第七条 电子病历包括门(急)诊电子病历、住院电子病历及其他电子医疗记录。电子病历内容应当按照
卫生部《病历书写基本规范》、《
电子病历基本规范(试行)》及省卫生厅《河北省病历书写规范细则(试行)》执行,使用卫生部统一制定的项目名称、格式和内容,不得擅自变更。
第八条 电子病历系统应当为操作人员提供专有的身份标识和识别手段,并设置相应权限;操作人员对本人身份标识的使用负责,遵守保密制度,妥善保管本人用户名和密码。
第九条 电子病历用户操作分类为病历书写(录入)、病历浏览、病历修改、病历管理、病历封存、病历解封、病历检索、质量监控、系统维护等。
第十条 电子病历采用电子签名形势,医务人员采用身份标识登录电子病历系统完成各项记录等操作并予确认后,系统应当显示医务人员电子签名。
第十一条 电子病历系统应按下列原则设置医务人员审查、修改的权限和时限:
(一)权限划分原则:住院医师可执行病历书写(录入)、浏览、修改等操作;主治医师可执行病历书写(录入)、浏览、修改、病历质量控制等操作;副主任、主任医师可执行病历书写(录入)、浏览、修改、病历质量控制、管理、封存归档等操作;医务、病案管理部门可执行病历管理、浏览、封存、解封、质量监控等操作。
(二)时限设定原则:按照
卫生部《病历书写基本规范》和省卫生厅《河北省病历书写规范细则(试行)》所规定的时限设定。
(三)在不违反(一)、(二)原则的前提下,医疗机构可根据本单位实际划分,设定护理、医技等其他岗位人员具体的权限和时限。
第十二条 上级医务人员有审查、修改下级医务人员建立的电子病历的权利和责任。实习医务人员、试用期医务人员记录的病历,须经本医疗机构合法执业的医务人员审阅、修改并予以电子签名确认。医务人员修改时,电子病历系统应当进行身份鉴别、保存历次修改痕迹、标记准确的修改时间和修改人信息。
第十三条 电子病历以书写录入完成并确认时间为首次生成时间。
第十四条 电子病历系统应当为患者建立个人信息数据库(包括姓名、性别、出生日期、民族、婚姻状况、职业、工作单位、住址、有效身份证件号码、社会保障号码或医疗保险号码、联系电话、门诊病历号码、住院病历号码、影像和特殊检查资料号码等),授予唯一标识号码并确保与患者的历次医疗记录相对应。电子病历系统应设置相应功能,实现同一患者个人信息在病历记录中的自动生成,以保证患者姓名、性别、年龄等信息不再重复录入,为医疗工作提供方便。

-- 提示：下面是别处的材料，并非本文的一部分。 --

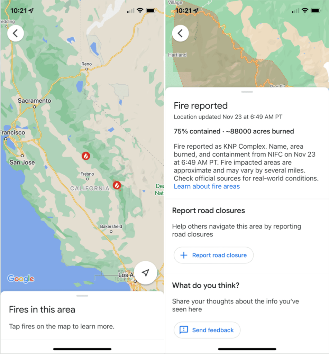Tap the feedback speech-bubble icon
This screenshot has width=329, height=354.
click(183, 330)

第十五条 电子病历系统应当具有严格的复制管理功能。同一患者的相同信息可以复制,复制内容必须校对,不同患者的信息不得复制。
第十六条 电子病历系统应当满足国家信息安全等级保护制度与标准,符合《
中华人民共和国侵权责任法》相关规定,并具有相应的法律效应。严禁篡改、伪造、隐匿、抢夺、窃取和毁坏电子病历。
第十七条 电子病历系统应当为病历质量监控、医疗卫生服务信息以及数据统计分析和医疗保险费用审核提供技术支持,包括医疗费用分类查询、手术分级管理、临床路径管理、单病种质量控制、平均住院日、术前平均住院日、床位使用率、合理用药监控、药物占总收入比例等医疗质量管理与控制指标的统计,利用系统优势建立医疗质量考核体系,提高工作效率,保证医疗质量,规范诊疗行为,提高医院管理水平。